IT im Anlagen- und Maschinenbau/Jungheinrich AG: Zentrales Backup für heterogene Daten

Neuer Job für den Mainframe

19.04.2002
Die IT der Hamburger Jungheinrich AG, Hersteller von Transportsystemen, ist ein trickreiches Nebeneinander von Mainframe und offenen Systemen. Ein OS/390-System verarbeitet SAP R/2-Module und übernimmt zudem den Datentransport auf das Backup-System. Der Clou: Es funktioniert unabhängig vom Local Area Network (LAN) für Daten aus Mainframe- und NT-Anwendungen, die sich auf Symmetrix-Speicherlösungen als Kern eines Speichernetzes stützen. Von Rolf Hoerner*

Die Entwicklung der IT bei Jungheinrich von einer reinen Mainframe-Umgebung zu einer im Wesentlichen auf Windows NT basierenden Architektur darf als typisch für ein Industrieunternehmen gelten. Seit langem SAP-Anwender, betrieben die Hamburger Maschinenbauer eine reine R/2-Umgebung auf einem OS/390-System. Die stufenweise Ablösung des Mainframes durch eine NT-Architektur, ein Enterprise Storage Network (ESN) und SAP R/3 begann im Jahr 1998. Schon seinerzeit setzte Jungheinrich eine Symmetrix-Speicherlösung ein, da sie die Option auf den abzusehenden R/3-Umstieg bot.
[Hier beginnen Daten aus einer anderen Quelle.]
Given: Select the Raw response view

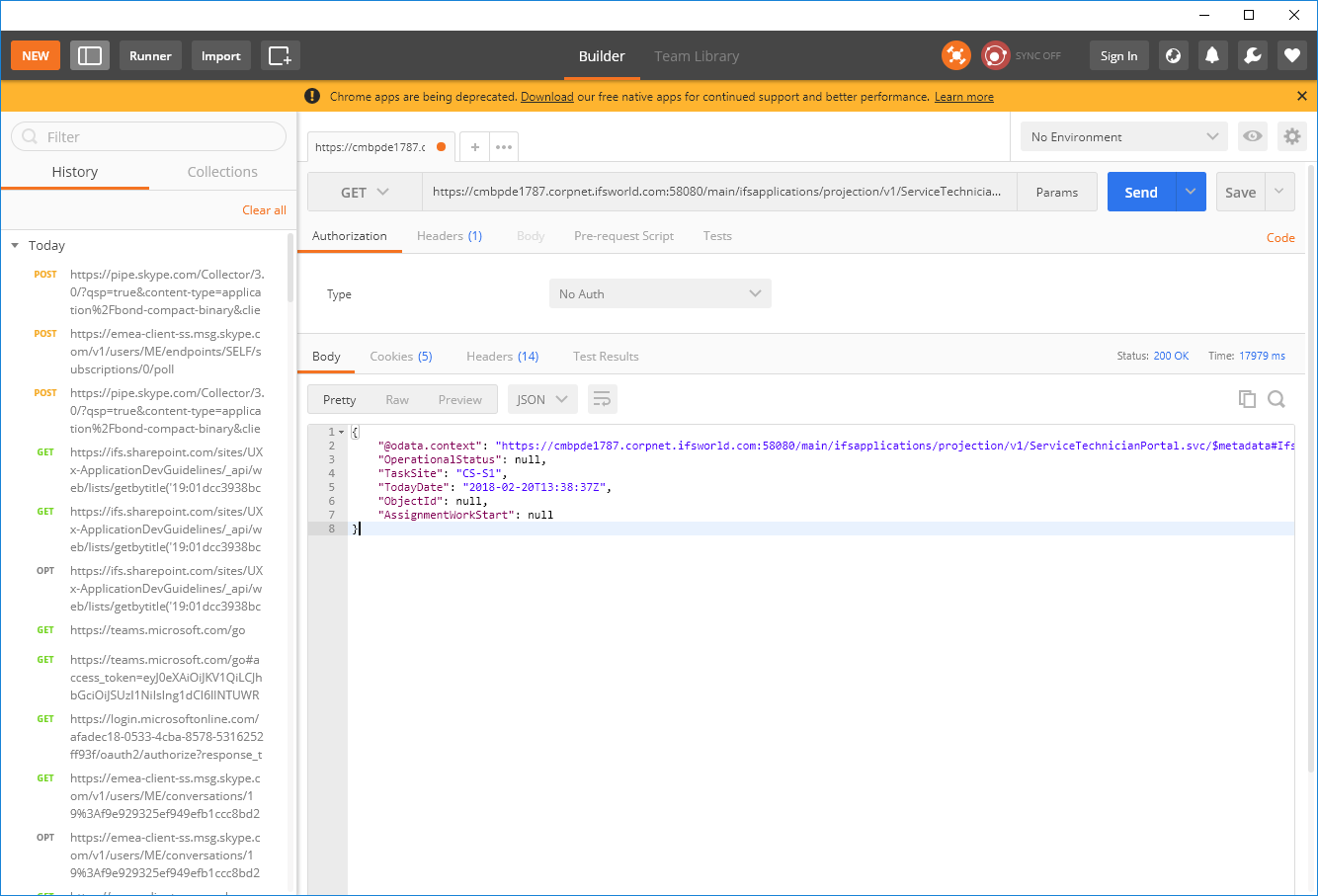Looking at the screenshot, I should pyautogui.click(x=397, y=399).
Zudem war die EMC-Umgebung auch hinsichtlich ihrer Software für die großen Datenmengen gerüstet, die mit dem SAP-Einsatz unter NT verbunden sind. Laut Olaf Achterberg, Gruppenleiter Rechenzentrum bei Jungheinrich, war es die zentrale Aufgabe, den Umstieg auf die neue ERP-(Enterprise-Resource-Planning-)Anwendung und das Speichernetz mit dem weiteren Einsatz bereits vorhandener Systeme und Verfahren sowie eines eingespielten Mitarbeiterstabes zu verbinden. Neben dem Mainframe sollte auch die bewährte robotergesteuerte Band-Bibliothek als Backup-Lösung in eine hochverfügbare und skalierbare IT-Umgebung integriert werden.
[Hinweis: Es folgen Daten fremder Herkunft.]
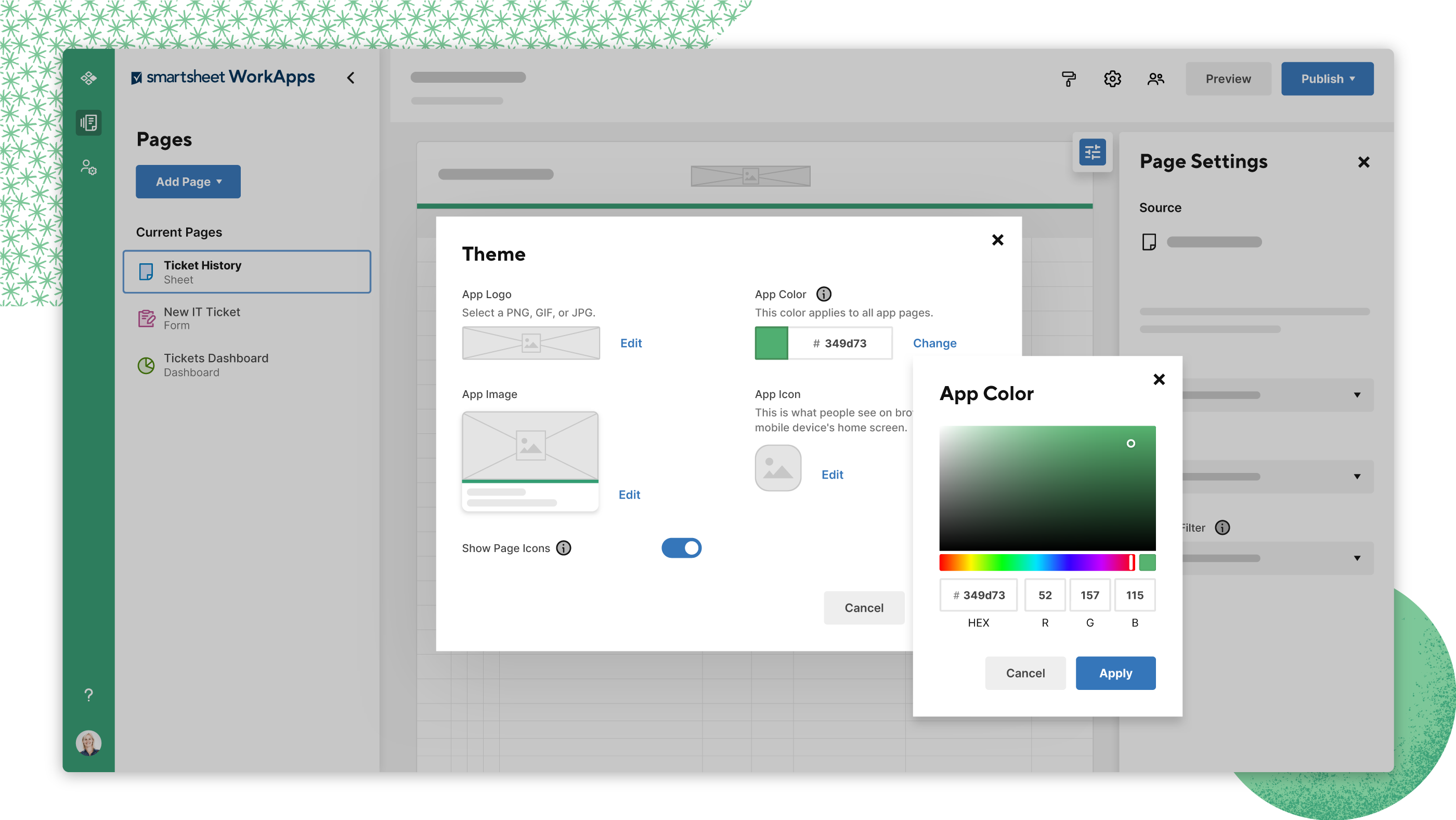Open the Add Page dropdown

click(x=188, y=182)
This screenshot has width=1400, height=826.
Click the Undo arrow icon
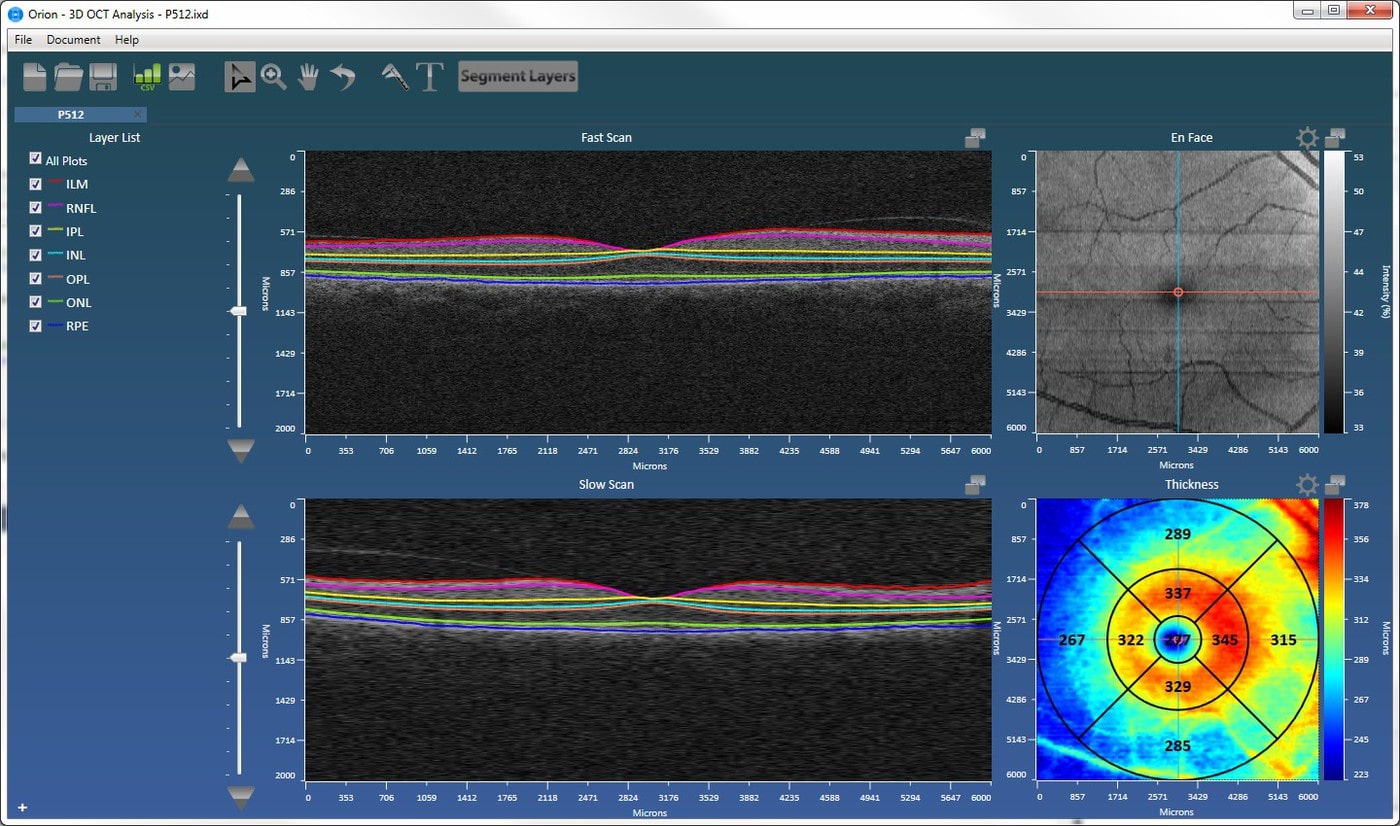[x=343, y=76]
Achterberg begründet die Entscheidung für das EMC-Konzept eines Speichernetzes so: "Wir haben uns für das ESN entschieden, weil es in Hard- und Software höchste Verfügbarkeit und Performance bietet und zudem flexibel ausbaufähig ist. Im Rahmen unseres R/3-Projektes mit der Integration von Mainframe und Backup-Lösung gab es dazu keine Alternative." Die neue Speichertechnologie sollte alle Geschäftsprozesse unterstützen und den unterbrechungsfreien Betrieb bei Anbindung internationaler Standorte gewährleisten.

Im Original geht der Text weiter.